## What is required
Go through the listing below and return every line exactly.

## Dataset
· · ·

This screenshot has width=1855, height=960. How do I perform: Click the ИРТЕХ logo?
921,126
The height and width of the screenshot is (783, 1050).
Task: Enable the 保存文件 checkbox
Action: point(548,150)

· · ·

## Problem solution
This screenshot has width=1855, height=960. How do I perform: Click the ИРТЕХ logo?
921,126
The height and width of the screenshot is (783, 1050).
Task: Enable the 保存文件 checkbox
Action: point(548,150)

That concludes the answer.